BEGIN ITEMS
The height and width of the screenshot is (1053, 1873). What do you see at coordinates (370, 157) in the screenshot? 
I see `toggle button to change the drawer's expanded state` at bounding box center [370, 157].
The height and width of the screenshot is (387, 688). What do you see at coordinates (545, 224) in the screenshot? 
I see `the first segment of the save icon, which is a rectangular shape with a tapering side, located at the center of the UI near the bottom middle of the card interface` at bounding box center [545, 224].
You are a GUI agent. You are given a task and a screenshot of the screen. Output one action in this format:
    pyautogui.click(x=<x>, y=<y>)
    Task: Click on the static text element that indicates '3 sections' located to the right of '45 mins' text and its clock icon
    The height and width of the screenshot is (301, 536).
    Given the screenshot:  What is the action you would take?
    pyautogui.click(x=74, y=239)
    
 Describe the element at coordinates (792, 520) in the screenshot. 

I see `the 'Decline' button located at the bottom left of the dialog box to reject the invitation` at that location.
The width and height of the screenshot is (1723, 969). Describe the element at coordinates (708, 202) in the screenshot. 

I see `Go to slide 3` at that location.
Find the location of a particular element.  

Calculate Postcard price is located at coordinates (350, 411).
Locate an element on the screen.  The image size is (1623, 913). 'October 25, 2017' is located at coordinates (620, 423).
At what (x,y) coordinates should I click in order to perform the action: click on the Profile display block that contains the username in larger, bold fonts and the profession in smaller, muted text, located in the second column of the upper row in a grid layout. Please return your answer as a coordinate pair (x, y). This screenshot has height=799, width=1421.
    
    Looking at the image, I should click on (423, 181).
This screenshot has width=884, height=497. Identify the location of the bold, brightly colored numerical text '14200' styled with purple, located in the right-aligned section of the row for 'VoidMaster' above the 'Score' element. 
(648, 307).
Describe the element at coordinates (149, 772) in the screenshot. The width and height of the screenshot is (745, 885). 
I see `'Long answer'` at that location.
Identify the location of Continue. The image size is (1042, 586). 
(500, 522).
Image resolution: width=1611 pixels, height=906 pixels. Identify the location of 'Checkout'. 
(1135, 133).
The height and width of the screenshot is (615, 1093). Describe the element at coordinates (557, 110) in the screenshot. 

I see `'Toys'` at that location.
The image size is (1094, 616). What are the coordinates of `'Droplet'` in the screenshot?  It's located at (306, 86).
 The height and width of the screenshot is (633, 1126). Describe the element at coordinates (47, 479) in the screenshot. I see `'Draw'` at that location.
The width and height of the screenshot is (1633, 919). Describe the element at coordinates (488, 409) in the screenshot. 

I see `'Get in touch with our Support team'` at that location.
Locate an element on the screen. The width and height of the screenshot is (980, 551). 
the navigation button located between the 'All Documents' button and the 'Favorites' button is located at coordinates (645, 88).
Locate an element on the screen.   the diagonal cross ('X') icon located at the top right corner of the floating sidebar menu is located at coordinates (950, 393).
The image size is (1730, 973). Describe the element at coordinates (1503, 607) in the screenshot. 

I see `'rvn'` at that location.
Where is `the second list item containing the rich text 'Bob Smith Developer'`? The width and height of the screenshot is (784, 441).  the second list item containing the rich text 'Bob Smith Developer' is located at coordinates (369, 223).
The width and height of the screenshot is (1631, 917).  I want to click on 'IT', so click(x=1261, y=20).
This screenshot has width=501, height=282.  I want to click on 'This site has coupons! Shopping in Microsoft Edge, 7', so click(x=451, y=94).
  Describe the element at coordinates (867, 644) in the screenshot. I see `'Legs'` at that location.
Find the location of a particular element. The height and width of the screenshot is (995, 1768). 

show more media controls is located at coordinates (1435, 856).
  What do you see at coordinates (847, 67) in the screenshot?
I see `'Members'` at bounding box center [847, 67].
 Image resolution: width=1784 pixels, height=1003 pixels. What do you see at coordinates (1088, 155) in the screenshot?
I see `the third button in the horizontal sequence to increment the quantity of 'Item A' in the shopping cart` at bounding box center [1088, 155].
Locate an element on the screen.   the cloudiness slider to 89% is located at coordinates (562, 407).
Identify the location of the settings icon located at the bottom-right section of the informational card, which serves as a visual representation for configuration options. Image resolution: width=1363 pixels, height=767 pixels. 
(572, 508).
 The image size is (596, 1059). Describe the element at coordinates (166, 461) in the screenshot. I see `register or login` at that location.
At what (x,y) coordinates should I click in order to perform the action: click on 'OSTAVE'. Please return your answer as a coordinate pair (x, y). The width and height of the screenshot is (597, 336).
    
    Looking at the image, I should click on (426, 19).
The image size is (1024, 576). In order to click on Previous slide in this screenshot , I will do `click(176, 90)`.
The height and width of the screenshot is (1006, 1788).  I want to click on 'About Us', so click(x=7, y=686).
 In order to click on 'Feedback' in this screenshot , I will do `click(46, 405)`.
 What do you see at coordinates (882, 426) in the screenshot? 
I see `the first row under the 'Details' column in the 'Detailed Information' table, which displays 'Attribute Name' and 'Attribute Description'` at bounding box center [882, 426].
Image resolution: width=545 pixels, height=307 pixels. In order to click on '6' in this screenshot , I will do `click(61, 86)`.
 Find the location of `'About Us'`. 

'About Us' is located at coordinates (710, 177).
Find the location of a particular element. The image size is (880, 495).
END ITEMS
> EXERCISE BRIEF:
Copy the listing above word for word, keeping every line.

> THE RESPONSE:
The height and width of the screenshot is (1053, 1873). What do you see at coordinates (370, 157) in the screenshot? 
I see `toggle button to change the drawer's expanded state` at bounding box center [370, 157].
The height and width of the screenshot is (387, 688). What do you see at coordinates (545, 224) in the screenshot? 
I see `the first segment of the save icon, which is a rectangular shape with a tapering side, located at the center of the UI near the bottom middle of the card interface` at bounding box center [545, 224].
You are a GUI agent. You are given a task and a screenshot of the screen. Output one action in this format:
    pyautogui.click(x=<x>, y=<y>)
    Task: Click on the static text element that indicates '3 sections' located to the right of '45 mins' text and its clock icon
    The height and width of the screenshot is (301, 536).
    Given the screenshot:  What is the action you would take?
    pyautogui.click(x=74, y=239)
    
 Describe the element at coordinates (792, 520) in the screenshot. 

I see `the 'Decline' button located at the bottom left of the dialog box to reject the invitation` at that location.
The width and height of the screenshot is (1723, 969). Describe the element at coordinates (708, 202) in the screenshot. 

I see `Go to slide 3` at that location.
Find the location of a particular element.  

Calculate Postcard price is located at coordinates (350, 411).
Locate an element on the screen.  The image size is (1623, 913). 'October 25, 2017' is located at coordinates (620, 423).
At what (x,y) coordinates should I click in order to perform the action: click on the Profile display block that contains the username in larger, bold fonts and the profession in smaller, muted text, located in the second column of the upper row in a grid layout. Please return your answer as a coordinate pair (x, y). This screenshot has height=799, width=1421.
    
    Looking at the image, I should click on (423, 181).
This screenshot has width=884, height=497. Identify the location of the bold, brightly colored numerical text '14200' styled with purple, located in the right-aligned section of the row for 'VoidMaster' above the 'Score' element. 
(648, 307).
Describe the element at coordinates (149, 772) in the screenshot. The width and height of the screenshot is (745, 885). 
I see `'Long answer'` at that location.
Identify the location of Continue. The image size is (1042, 586). 
(500, 522).
Image resolution: width=1611 pixels, height=906 pixels. Identify the location of 'Checkout'. 
(1135, 133).
The height and width of the screenshot is (615, 1093). Describe the element at coordinates (557, 110) in the screenshot. 

I see `'Toys'` at that location.
The image size is (1094, 616). What are the coordinates of `'Droplet'` in the screenshot?  It's located at (306, 86).
 The height and width of the screenshot is (633, 1126). Describe the element at coordinates (47, 479) in the screenshot. I see `'Draw'` at that location.
The width and height of the screenshot is (1633, 919). Describe the element at coordinates (488, 409) in the screenshot. 

I see `'Get in touch with our Support team'` at that location.
Locate an element on the screen. The width and height of the screenshot is (980, 551). 
the navigation button located between the 'All Documents' button and the 'Favorites' button is located at coordinates (645, 88).
Locate an element on the screen.   the diagonal cross ('X') icon located at the top right corner of the floating sidebar menu is located at coordinates (950, 393).
The image size is (1730, 973). Describe the element at coordinates (1503, 607) in the screenshot. 

I see `'rvn'` at that location.
Where is `the second list item containing the rich text 'Bob Smith Developer'`? The width and height of the screenshot is (784, 441).  the second list item containing the rich text 'Bob Smith Developer' is located at coordinates (369, 223).
The width and height of the screenshot is (1631, 917).  I want to click on 'IT', so click(x=1261, y=20).
This screenshot has width=501, height=282.  I want to click on 'This site has coupons! Shopping in Microsoft Edge, 7', so click(x=451, y=94).
  Describe the element at coordinates (867, 644) in the screenshot. I see `'Legs'` at that location.
Find the location of a particular element. The height and width of the screenshot is (995, 1768). 

show more media controls is located at coordinates (1435, 856).
  What do you see at coordinates (847, 67) in the screenshot?
I see `'Members'` at bounding box center [847, 67].
 Image resolution: width=1784 pixels, height=1003 pixels. What do you see at coordinates (1088, 155) in the screenshot?
I see `the third button in the horizontal sequence to increment the quantity of 'Item A' in the shopping cart` at bounding box center [1088, 155].
Locate an element on the screen.   the cloudiness slider to 89% is located at coordinates (562, 407).
Identify the location of the settings icon located at the bottom-right section of the informational card, which serves as a visual representation for configuration options. Image resolution: width=1363 pixels, height=767 pixels. 
(572, 508).
 The image size is (596, 1059). Describe the element at coordinates (166, 461) in the screenshot. I see `register or login` at that location.
At what (x,y) coordinates should I click in order to perform the action: click on 'OSTAVE'. Please return your answer as a coordinate pair (x, y). The width and height of the screenshot is (597, 336).
    
    Looking at the image, I should click on (426, 19).
The image size is (1024, 576). In order to click on Previous slide in this screenshot , I will do `click(176, 90)`.
The height and width of the screenshot is (1006, 1788).  I want to click on 'About Us', so click(x=7, y=686).
 In order to click on 'Feedback' in this screenshot , I will do `click(46, 405)`.
 What do you see at coordinates (882, 426) in the screenshot? 
I see `the first row under the 'Details' column in the 'Detailed Information' table, which displays 'Attribute Name' and 'Attribute Description'` at bounding box center [882, 426].
Image resolution: width=545 pixels, height=307 pixels. In order to click on '6' in this screenshot , I will do `click(61, 86)`.
 Find the location of `'About Us'`. 

'About Us' is located at coordinates (710, 177).
Find the location of a particular element. The image size is (880, 495).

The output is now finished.